La Forêt des violons de Philippe Lemaire

Les éditions de Borée ont eu la délicate attention de me faire parvenir le dernier roman de Philippe Lemaire, dont j’avais beaucoup apprécié Des nerfs d’acier, roman qui se passait à l’époque de l’érection de la Tour Eiffel. Vous en retrouverez ma chronique en cliquant sur la photo ci-dessous.

Avec La Forêt des violons, on change d’époque et on change de lieu. Pourtant le charme opère encore. Ici Philippe Lemaire nous embarque à Saint Petersbourg en pleine révolution russe. Si 1917 est une date que l’on connaît tous, il est rare de se placer du point de vue des bourgeois russes. Nous savons, certes, qu’ils ont dû perdre des biens, mais ce roman montre que ça va bien au-delà de la possession.

Voici, d’abord, la quatrième de couverture :

Février 1917, St Petersbourg. La famille Malinovski vit richement de ses plantations de thé et de sa fabrique de samovars, indifférente aux événements qui agitent la capitale. Mais bientôt, la Révolution s’intensifie, et ils n’ont d’autre choix que la fuite.
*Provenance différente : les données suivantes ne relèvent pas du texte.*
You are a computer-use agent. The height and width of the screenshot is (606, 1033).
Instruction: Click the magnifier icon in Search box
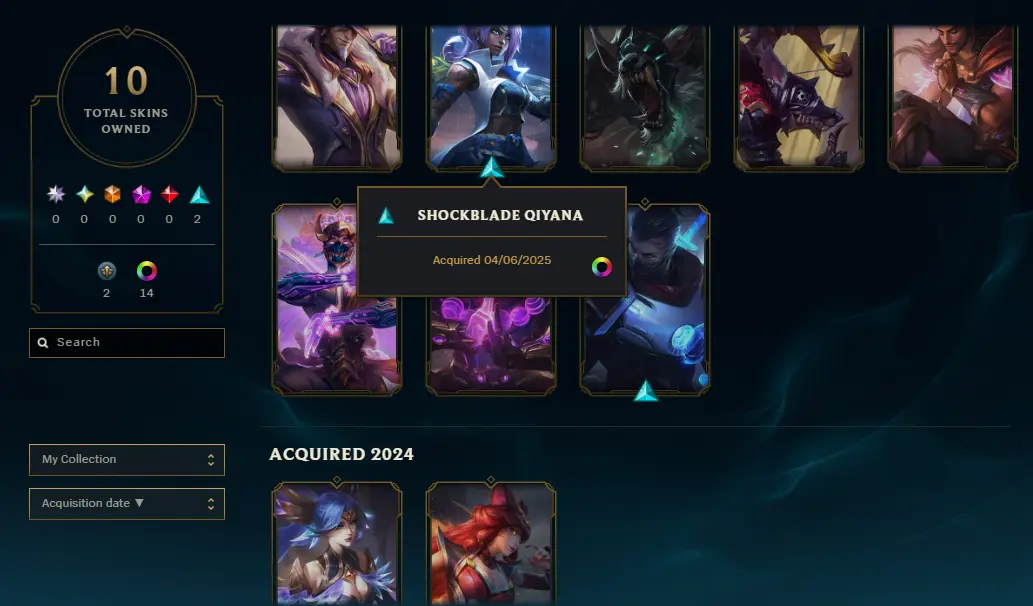tap(43, 343)
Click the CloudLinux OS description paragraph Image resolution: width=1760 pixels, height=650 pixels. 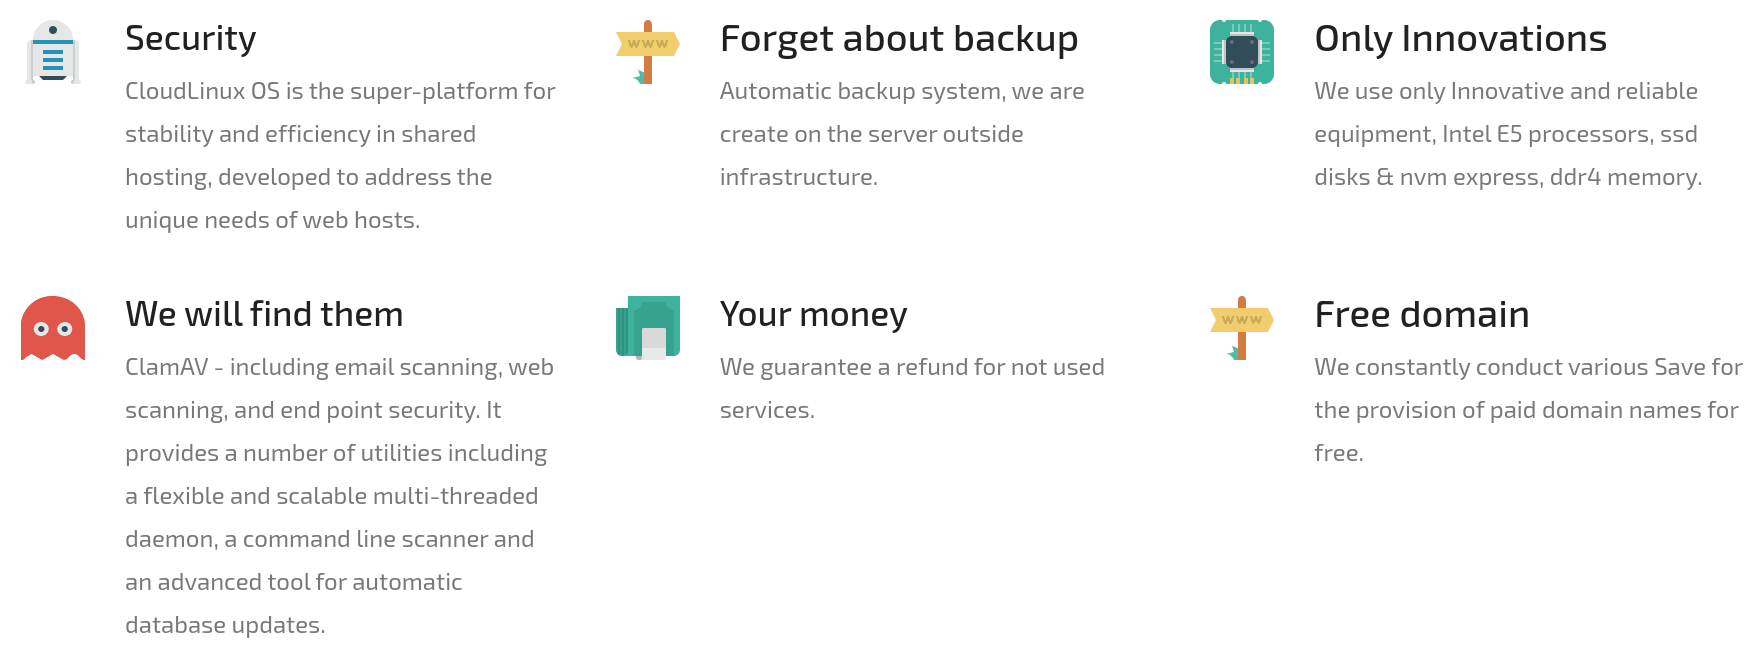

Après un long et dangereux voyage, ils atteignent enfin Nice : la famille est réunie, mais ruinée. Ensemble, ils vont pourtant s’inventer un nouveau destin. Kostia, le fils cadet, trouve un poste de livreur dans une fabrique de chocolat, où il rencontrera Marie-José… Quant à Elena, sa sœur, c’est une nouvelle fois sa passion pour le violon qui la sauvera…

On passe la majeure partie du roman en Russie, en vivant aux côtés de la famille Malinovski, une famille bourgeoise, enrichie grâce au commerce du thé, et dont le fils aîné s’occupe des plantations, le fils cadet doit rejoindre l’armée du tsar et la fille est une grande violoniste. 1917 renverse leurs cinq existences d’une manière à la fois brutale et définitive.

On suit surtout Kostia, le deuxième fils, qui veut rejoindre l’armée sans grande conviction et qui se laisse porter par les méandres de l’Histoire, par son amitié pour Gradov, par ses désirs et ses pulsions. Face à lui, qui ne sait pas se maîtriser, on découvre Eléna dont la grande domination d’elle-même la transforme en un personnage froid au premier abord, mais dont on comprend vite qu’elle est surtout effrayée. Gravitent autour de ces deux jeunes gens le père, éternel optimiste, la mère, paniquée et malade, Gradov, menchévik convaincu que le pouvoir doit revenir au peuple mais que les bolchéviks vont trop loin et Nina une jeune femme enceinte dont le mari a été arrêté et qui a, en outre, le tort d’être juive. Car oui, on sent dans cette période de révolution, le mélange de la vengeance du petit peuple, de l’antisémitisme naissant, de la dictature en devenir.

Au gré de nombreuses péripéties qui insufflent un rythme digne du roman d’aventures à ce texte, j’ai appris avec effroi mais aussi grand intérêt comment la Révolution russe a fonctionné : les arrestations, les disparitions, la censure, les fusillades. On sait que tout ce qui porte le nom de révolution comporte un germe de violence, mais peut-être celle-ci est-elle trop lointaine pour que l’on ait pris conscience des horreurs commises.  

Les Malinovski, anciens riches, deviennent des exilés pauvres dans une France qui n’a pas encore conscience de tout ce qui se joue en Europe au lendemain de la Première Guerre Mondiale. C’est alors que l’Histoire redevient l’histoire, celle d’individus qui doivent se réinventer. Se réinventer violoniste, maman, livreur, français, juif ou amoureux. Quand on a été arrachés à tout ce à quoi on croyait, à tout ce qui constituait notre vie, qui devenons-nous ? Finalement, c’est là que les personnages acquièrent le plus de dimension humaine et deviennent touchants.

C’est donc, encore une fois, avec grand plaisir que j’ai lu les mots de Philippe Lemaire, dépeignant la violence, la haine, mais aussi, parfois, une immense poésie, d’où le titre. Un voyage passionnant que je vous conseille chaleureusement.